Whether you see white light or colored light in a diamond also very much depends on lighting. So you will naturally see white light in a diamond when you look at it under diffuse lighting such as indoor fluorescent lights. On the other hand, if you take the diamond and look at it under spot lights then you will see more fire.
Depending on how you choose the proportions of your diamond, there can be a trade-off between brightness and fire. I’ll be discussing this trade-off in more detail in a later tutorial, but what is important to understand right now is that light leakage is detrimental to both brightness and fire.
If light leakage is bad, are we looking for 100% light return? Not exactly.
A mirror is a device that returns 100% of the light shone on it, but we don’t pay thousands of dollars for mirrors or use them as jewelry. Our goal is therefore not maximizing light return but to ensure that light is returned in a way that gives excellent contrast. The facets in a diamond are designed to create what I call structured contrast. What I mean by this is that various levels of brightness are being returned to the observer so the diamond is interesting to look at.

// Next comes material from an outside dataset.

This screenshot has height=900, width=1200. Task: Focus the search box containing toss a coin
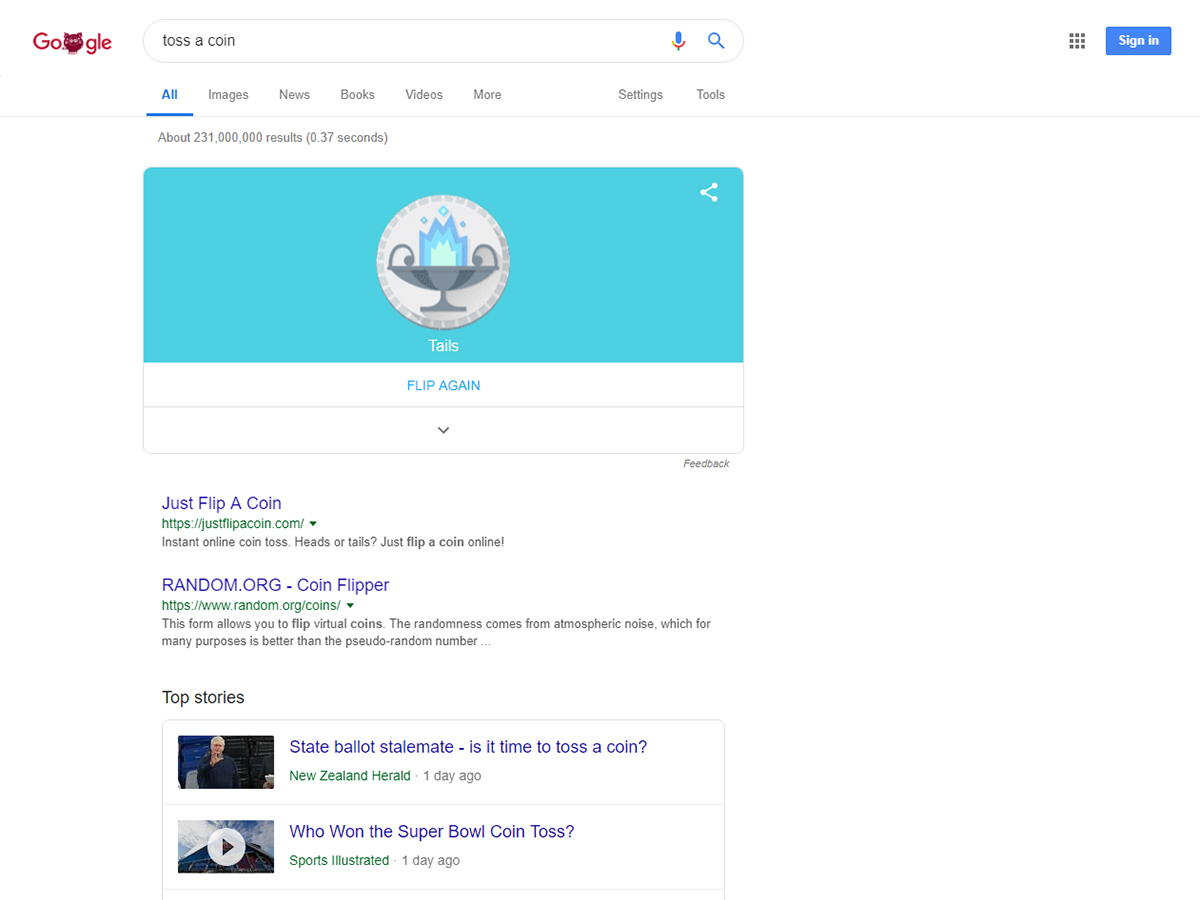pos(400,41)
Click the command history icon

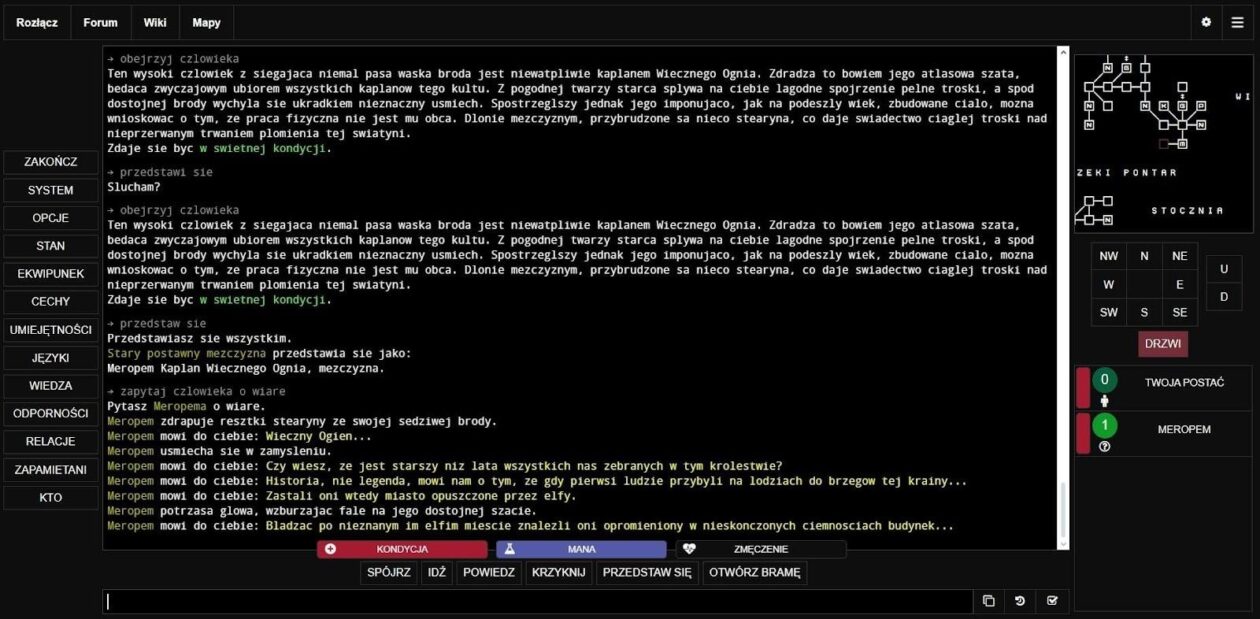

Evaluating Light Performance
The idealscope and the Angular Spectrum Evaluation Tool (ASET) viewer are the two most important tools that you need in order to assess light performance. It’s important that you understand that the handheld versions of the idealscope and ASET were designed as rejection tools. However, many online vendors use much larger, professional versions of these tools to produce high-quality images that I am comfortable using to assess a diamond for selection purposes.
The idealscope is a portable device invented by Gary Holloway that is made up of a 10x magnifying lens and a red reflector. It was originally designed for professionals to quickly reject parcels of diamonds. When used properly, the idealscope allows you to quickly determine whether there is light leakage in a diamond. However, you should be aware that despite being popular among online vendors, the idealscope is not a standard evaluation tool for the trade.
Since the idealscope and ASET are not sales tools, most stores won’t have them for you to use. There are a lot of poor performing diamonds that are being sold to uninformed consumers every day. In fact, the majority of diamonds that are in stores are those that you wouldn’t buy once you’ve assessed it with an idealscope.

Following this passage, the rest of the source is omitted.